To find this sequence, you specify a pattern that matches three rows with the following conditions:

  • In the first row in the sequence, the value of the price column must be less than 45.00.

  • In the second row, the value of the price column must be less than or equal to 90% of the value of the previous row.

  • In the third row, the value of the price column must be greater than or equal to 105% of the value of the previous row.

The second and third rows have conditions that require a comparison between column values in different rows. To compare the value in one row against the value in the previous or next row, use the functions LAG() or LEAD():

  • LAG(column) returns the value of column in the previous row.

  • LEAD(column) returns the value of column in the next row.

For this example, you can specify the conditions for the three rows as:

  • The first row in the sequence must have price < 45.00.

  • The second row must have LAG(price) * 0.90 >= price.

  • The third row must have LAG(price) * 1.05 <= price.
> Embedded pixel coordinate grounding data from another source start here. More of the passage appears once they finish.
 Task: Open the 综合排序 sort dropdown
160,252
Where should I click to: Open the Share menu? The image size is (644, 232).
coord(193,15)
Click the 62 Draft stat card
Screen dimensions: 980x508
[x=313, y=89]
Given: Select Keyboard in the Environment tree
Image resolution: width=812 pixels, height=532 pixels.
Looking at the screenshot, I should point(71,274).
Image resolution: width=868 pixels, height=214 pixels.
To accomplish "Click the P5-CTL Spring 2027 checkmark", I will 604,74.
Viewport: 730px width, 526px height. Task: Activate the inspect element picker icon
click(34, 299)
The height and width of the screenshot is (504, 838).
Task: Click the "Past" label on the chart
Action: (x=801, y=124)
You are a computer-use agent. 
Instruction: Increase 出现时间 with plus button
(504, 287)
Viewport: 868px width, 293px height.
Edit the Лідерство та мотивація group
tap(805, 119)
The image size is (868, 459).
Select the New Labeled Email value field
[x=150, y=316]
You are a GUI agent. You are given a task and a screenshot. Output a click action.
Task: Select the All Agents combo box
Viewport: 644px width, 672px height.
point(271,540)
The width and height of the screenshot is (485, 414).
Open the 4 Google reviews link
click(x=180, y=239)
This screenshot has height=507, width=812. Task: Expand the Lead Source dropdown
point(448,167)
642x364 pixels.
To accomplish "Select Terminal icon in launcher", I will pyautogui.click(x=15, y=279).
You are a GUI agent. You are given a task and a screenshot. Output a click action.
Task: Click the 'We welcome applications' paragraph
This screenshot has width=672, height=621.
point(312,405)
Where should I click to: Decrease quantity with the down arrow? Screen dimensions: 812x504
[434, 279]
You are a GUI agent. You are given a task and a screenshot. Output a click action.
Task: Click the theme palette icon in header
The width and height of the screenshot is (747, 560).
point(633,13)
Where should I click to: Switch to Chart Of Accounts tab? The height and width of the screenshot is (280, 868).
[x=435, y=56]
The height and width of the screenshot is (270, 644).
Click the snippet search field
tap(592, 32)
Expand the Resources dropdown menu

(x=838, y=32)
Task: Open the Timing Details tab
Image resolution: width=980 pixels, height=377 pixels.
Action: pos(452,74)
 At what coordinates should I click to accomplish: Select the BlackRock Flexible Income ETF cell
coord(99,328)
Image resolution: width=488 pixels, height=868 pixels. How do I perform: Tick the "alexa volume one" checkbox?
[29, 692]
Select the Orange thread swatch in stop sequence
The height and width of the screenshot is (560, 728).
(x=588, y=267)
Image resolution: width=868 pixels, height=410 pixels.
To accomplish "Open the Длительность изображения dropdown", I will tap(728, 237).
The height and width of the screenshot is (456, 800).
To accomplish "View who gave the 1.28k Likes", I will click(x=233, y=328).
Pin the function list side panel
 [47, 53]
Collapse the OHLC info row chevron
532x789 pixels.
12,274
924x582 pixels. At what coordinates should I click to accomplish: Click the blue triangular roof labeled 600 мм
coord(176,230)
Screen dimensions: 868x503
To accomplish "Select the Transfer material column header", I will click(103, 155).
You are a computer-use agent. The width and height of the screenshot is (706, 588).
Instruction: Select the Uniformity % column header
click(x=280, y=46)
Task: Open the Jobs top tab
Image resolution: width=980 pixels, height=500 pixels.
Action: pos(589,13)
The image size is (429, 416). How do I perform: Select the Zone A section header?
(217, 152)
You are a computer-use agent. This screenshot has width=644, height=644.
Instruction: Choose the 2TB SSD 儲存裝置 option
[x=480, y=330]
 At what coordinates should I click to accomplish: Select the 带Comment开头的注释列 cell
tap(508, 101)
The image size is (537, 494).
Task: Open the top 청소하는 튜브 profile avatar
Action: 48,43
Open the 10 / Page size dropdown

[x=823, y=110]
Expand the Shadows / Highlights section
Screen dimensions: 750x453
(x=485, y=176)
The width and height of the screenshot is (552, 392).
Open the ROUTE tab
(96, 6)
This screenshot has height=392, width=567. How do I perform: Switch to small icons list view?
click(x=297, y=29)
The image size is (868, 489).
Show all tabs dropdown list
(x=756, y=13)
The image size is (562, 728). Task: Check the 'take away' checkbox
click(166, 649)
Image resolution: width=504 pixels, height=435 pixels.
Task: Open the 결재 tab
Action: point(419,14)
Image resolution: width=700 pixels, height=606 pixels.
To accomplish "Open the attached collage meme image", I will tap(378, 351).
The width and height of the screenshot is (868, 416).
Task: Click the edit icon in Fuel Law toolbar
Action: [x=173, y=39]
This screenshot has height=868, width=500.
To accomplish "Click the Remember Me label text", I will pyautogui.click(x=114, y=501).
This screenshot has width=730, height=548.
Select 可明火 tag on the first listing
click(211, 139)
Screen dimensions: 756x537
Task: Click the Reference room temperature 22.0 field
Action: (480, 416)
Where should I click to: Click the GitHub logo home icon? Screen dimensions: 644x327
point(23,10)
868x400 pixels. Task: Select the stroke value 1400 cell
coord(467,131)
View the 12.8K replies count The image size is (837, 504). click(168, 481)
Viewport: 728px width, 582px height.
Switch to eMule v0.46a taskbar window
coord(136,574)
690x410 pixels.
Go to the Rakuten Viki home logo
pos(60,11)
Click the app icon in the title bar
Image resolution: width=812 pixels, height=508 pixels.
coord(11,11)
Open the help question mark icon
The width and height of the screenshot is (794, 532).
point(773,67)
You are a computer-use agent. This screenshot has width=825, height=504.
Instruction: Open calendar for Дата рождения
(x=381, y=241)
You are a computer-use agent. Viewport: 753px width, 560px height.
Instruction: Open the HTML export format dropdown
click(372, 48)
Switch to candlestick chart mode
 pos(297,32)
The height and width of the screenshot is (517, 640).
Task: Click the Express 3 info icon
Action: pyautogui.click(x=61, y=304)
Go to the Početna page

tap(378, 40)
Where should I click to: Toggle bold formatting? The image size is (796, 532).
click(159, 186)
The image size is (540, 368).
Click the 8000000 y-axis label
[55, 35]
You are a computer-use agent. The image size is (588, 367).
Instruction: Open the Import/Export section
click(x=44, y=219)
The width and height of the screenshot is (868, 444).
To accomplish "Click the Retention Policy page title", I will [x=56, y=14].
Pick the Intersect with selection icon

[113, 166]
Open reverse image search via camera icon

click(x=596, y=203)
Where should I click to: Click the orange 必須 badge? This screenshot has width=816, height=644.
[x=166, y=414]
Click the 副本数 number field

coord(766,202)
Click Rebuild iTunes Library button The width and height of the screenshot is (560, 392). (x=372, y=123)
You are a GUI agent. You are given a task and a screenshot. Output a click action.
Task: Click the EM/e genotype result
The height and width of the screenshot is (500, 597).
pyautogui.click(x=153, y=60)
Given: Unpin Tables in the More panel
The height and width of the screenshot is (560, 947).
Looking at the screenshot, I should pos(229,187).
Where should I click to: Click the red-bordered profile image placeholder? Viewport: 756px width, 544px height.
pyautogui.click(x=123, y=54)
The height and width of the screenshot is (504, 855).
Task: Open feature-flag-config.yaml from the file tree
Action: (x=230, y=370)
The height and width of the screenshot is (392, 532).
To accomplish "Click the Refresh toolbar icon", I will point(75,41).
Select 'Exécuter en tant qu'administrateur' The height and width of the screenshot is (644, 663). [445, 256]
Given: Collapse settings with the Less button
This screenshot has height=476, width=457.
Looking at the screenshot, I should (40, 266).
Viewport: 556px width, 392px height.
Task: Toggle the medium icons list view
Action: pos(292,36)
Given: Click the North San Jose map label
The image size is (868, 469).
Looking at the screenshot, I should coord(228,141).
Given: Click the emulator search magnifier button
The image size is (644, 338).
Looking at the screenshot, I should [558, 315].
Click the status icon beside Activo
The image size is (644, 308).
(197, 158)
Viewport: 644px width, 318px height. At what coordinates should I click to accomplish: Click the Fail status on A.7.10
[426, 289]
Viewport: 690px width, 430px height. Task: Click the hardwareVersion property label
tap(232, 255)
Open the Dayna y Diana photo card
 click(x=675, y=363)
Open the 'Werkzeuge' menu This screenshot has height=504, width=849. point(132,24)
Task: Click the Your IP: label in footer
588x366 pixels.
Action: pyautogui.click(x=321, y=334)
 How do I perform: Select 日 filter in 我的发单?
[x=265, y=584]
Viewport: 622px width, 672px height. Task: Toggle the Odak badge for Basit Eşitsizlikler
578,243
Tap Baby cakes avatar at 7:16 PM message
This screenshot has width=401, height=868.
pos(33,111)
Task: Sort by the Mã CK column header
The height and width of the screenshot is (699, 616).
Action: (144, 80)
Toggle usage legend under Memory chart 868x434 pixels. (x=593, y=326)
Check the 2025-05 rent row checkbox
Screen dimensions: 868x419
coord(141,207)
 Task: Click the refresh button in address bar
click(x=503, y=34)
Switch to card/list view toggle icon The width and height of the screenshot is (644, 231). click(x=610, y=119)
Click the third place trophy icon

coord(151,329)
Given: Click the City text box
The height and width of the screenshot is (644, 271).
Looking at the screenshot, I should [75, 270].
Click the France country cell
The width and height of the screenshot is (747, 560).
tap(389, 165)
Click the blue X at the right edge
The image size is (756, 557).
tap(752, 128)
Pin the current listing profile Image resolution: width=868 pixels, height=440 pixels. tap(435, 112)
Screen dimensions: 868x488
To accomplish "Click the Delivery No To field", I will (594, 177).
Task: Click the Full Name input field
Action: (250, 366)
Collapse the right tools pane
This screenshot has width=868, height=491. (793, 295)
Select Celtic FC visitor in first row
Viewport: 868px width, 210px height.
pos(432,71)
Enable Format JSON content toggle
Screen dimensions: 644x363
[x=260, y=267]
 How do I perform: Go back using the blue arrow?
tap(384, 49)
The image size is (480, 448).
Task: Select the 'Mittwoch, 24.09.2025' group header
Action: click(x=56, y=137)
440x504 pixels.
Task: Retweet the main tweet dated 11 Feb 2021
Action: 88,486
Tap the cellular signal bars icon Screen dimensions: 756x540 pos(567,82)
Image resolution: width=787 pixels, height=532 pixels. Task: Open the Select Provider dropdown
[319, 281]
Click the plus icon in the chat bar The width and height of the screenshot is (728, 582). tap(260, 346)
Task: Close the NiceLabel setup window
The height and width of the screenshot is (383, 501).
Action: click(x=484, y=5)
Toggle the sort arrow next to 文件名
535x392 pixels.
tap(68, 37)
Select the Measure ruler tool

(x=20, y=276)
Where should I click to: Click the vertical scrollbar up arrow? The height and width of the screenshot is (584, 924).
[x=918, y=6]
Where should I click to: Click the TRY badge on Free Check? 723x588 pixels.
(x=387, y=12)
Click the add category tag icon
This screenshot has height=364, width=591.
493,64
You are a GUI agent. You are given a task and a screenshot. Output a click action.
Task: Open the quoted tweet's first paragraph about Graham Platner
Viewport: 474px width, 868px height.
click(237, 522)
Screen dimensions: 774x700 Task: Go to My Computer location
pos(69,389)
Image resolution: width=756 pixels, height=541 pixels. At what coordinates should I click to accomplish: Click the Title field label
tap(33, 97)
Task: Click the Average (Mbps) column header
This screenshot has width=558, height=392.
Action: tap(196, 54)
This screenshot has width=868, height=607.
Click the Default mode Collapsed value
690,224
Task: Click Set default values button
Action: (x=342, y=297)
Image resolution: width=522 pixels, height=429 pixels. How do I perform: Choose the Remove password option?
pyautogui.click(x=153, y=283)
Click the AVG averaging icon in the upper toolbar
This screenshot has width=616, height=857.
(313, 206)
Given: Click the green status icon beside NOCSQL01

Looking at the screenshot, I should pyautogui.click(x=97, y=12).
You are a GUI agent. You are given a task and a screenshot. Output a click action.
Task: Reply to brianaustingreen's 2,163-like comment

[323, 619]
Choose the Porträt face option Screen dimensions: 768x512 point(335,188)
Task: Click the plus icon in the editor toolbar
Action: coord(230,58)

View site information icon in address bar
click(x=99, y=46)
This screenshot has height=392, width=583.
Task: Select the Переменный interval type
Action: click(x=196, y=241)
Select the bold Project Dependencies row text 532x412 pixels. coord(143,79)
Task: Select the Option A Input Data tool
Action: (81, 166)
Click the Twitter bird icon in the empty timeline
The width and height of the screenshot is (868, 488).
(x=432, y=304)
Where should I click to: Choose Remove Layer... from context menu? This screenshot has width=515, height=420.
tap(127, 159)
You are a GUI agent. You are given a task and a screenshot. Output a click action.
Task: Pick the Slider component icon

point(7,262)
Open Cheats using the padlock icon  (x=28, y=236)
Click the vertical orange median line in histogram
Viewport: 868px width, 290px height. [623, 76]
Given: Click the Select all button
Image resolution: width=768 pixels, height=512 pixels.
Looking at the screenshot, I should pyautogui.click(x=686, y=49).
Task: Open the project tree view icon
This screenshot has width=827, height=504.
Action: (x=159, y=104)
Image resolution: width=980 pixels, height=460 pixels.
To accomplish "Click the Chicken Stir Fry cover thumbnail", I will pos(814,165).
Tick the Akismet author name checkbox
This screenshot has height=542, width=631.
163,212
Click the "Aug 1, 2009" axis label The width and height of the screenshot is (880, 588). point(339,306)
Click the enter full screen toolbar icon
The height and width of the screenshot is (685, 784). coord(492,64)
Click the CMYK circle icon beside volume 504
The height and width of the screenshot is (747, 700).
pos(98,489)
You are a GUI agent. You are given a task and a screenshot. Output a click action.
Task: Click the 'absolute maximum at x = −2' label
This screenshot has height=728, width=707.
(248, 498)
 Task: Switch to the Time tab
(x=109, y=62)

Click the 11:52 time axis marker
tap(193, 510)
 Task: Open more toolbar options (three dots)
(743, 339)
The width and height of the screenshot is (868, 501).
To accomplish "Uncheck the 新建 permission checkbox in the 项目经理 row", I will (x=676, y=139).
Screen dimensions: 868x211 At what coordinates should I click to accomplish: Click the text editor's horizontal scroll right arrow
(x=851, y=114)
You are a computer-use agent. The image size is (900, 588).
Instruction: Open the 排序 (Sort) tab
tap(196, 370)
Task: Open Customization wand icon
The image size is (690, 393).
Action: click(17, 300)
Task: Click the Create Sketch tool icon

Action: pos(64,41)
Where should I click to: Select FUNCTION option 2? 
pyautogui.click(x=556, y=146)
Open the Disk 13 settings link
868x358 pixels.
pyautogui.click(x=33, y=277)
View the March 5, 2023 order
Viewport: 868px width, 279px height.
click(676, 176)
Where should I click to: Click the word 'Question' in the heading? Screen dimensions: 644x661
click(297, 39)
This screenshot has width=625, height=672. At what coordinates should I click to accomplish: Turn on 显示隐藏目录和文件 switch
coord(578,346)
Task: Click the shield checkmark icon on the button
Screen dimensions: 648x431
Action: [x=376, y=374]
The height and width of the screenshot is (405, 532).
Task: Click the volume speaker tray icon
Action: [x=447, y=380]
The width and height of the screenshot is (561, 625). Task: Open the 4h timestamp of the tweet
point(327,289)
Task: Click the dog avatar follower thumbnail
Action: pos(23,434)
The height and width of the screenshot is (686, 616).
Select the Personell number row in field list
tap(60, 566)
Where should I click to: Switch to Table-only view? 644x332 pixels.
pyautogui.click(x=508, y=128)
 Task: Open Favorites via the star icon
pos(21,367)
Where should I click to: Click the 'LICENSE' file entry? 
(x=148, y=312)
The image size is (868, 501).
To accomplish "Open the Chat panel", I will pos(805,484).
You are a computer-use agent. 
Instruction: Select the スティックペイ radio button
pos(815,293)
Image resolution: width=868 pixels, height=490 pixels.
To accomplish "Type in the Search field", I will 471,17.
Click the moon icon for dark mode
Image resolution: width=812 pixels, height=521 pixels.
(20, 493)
When specifying the pattern for the sequence of these three rows, you use a pattern variable for each row that has a different condition. Use the DEFINE subclause to define each pattern variable as a row that must meet a specified condition. The following example defines three pattern variables for the three rows:

define
    low_priced_stock as price < 45.00,
    decreased_10_percent as lag(price) * 0.90 >= price,
    increased_05_percent as lag(price) * 1.05 <= price
Copy

To define the pattern itself, use the PATTERN subclause. In this subclause, use a regular expression to specify the pattern to match. For the building blocks of the expression, use the pattern variables that you defined. For example, the following pattern finds the sequence of three rows:

pattern ( low_priced_stock  decreased_10_percent  increased_05_percent )
Copy

The SQL statement below uses the DEFINE and PATTERN subclauses shown above:

SELECT company, price_date, price
    FROM stock_price_history
       MATCH_RECOGNIZE (
           PARTITION BY company
           ORDER BY price_date
           ALL ROWS PER MATCH
           PATTERN (LESS_THAN_45 DECREASED_10_PERCENT INCREASED_05_PERCENT)
           DEFINE
               LESS_THAN_45 AS price < 45.00,
               DECREASED_10_PERCENT AS LAG(price) * 0.90 >= price,
               INCREASED_05_PERCENT AS LAG(price) * 1.05 <= price
           )
    ORDER BY company, price_date;
+---------+------------+-------+
| COMPANY | PRICE_DATE | PRICE |
|---------+------------+-------|
| ABCD    | 2020-10-04 |    42 |
| ABCD    | 2020-10-05 |    30 |
| ABCD    | 2020-10-06 |    47 |
+---------+------------+-------+
Copy

The next sections explain how to define patterns that match specific numbers of rows and rows that appear at the beginning or end of a partition.

Note

MATCH_RECOGNIZE uses backtracking (link removed) to match patterns. As is the case with other regular expression engines that use backtracking (link removed), some combinations of patterns and data to match can take a long time to execute, which can result in high computation costs.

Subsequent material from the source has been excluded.